We can't get out this way, Balenger realized. For all he knew, Ronnie was on the opposite side of the wall, about to blast a hole with his shotgun. He motioned for Amanda and Vinnie to retreat to the penthouse. They didn't need encouragement, and he followed them as they scrambled through the hatch. In shadows, breathing hoarsely, they sank to the kitchen's floor.
"We'll try another staircase," Amanda murmured.
"Maybe," Vinnie said without conviction. He raised his head slowly. "Or maybe we don't need to do a thing."
"What do you mean?" Balenger asked in confusion.
"The professor left a note with a colleague. When the professor doesn't call him by nine this morning, the colleague's supposed to open the note and tell the police where to send help."
They were so close to the outside wall that the pounding of the rain cloaked their muted voices.
"No," Balenger said. "Bob didn't leave a note."
"But…"
"When Bob got fired, he stopped trusting people in his department. He assumed the colleague would open the note and show it to the dean to get brownie points. Bob was afraid we'd all get arrested."
Vinnie tried another plan. "How about this? The salvagers come on Monday. They'll rescue us. All we need to do is wait for a day."
"Ronnie can arrange plenty of surprises if we give him that much time. I told you before, if we're passive, we'll lose."
"Then what are we going to do?"
Static crackled from the walkie-talkies.
"He's trying to get me to talk." Balenger spoke softly. "He's hoping he'll hear my voice and have something to shoot at."
"That could work the other way around," Amanda murmured. "If you hear him talking, you can shoot at his voice."
Balenger debated. "Tell me more about this bastard. Was he lying when…"
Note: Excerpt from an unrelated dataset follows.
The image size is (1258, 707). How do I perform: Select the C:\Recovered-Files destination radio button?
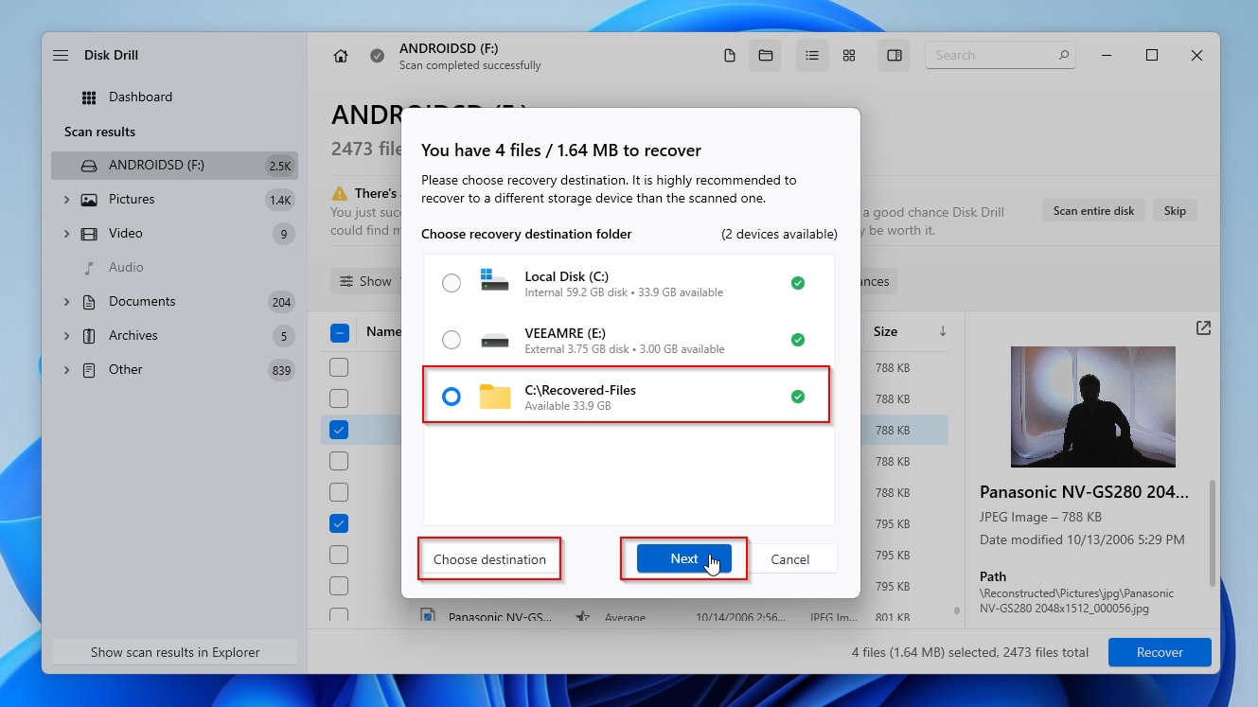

"He never touched me." Amanda shuddered. "He always treated me with terrifying politeness. I had the sense that something was building in him, that he struggled against it. The last time I saw him, when he brought me the nightgown, he stopped being polite. He yelled. He threw things. He called me a bitch and a whore. It was like he hated me because he felt aroused."
From the walkie-talkie, more static taunted Balenger.
He shut off Vinnie's unit, then lowered the volume on his own, put it to his lips, and pressed the transmit button, keeping his voice down. "I don't understand why you use different names, Ronnie. Why do you call yourself 'Walter'?"
Static.
"Is your last name really Harrigan?" Balenger didn't dare remain in one spot too long. He shifted into the dining room. Again, he whispered into the walkie-talkie. "Ronnie, what's your last name?"
No answer.
"What's your last-"
"Carlisle," the voice said.
Amanda and Vinnie crouched, trying to determine where the voice was below them.
"That's not true," Balenger whispered. "Carlisle didn't have children."
"He's my father."
Continuing to move, Balenger eased into the exercise room, where weights propped open the elevator's door.
"No," Balenger said. "He's not your father."
"He acted like one."
"That's not the same thing."
"Sometimes, it's all there is."
"What about you?" Balenger asked. "Did you act like a good son?"
Balenger shut off his headlamp before shifting into the candlelit medical room. Amanda and Vinnie did the same. Otherwise, their lights would show through the holes in the floor. The sight of the two bodies made him feel cold.
"You're moving cautiously," the voice said, "but the candles react to the air you displace. Through the holes, I see them flicker."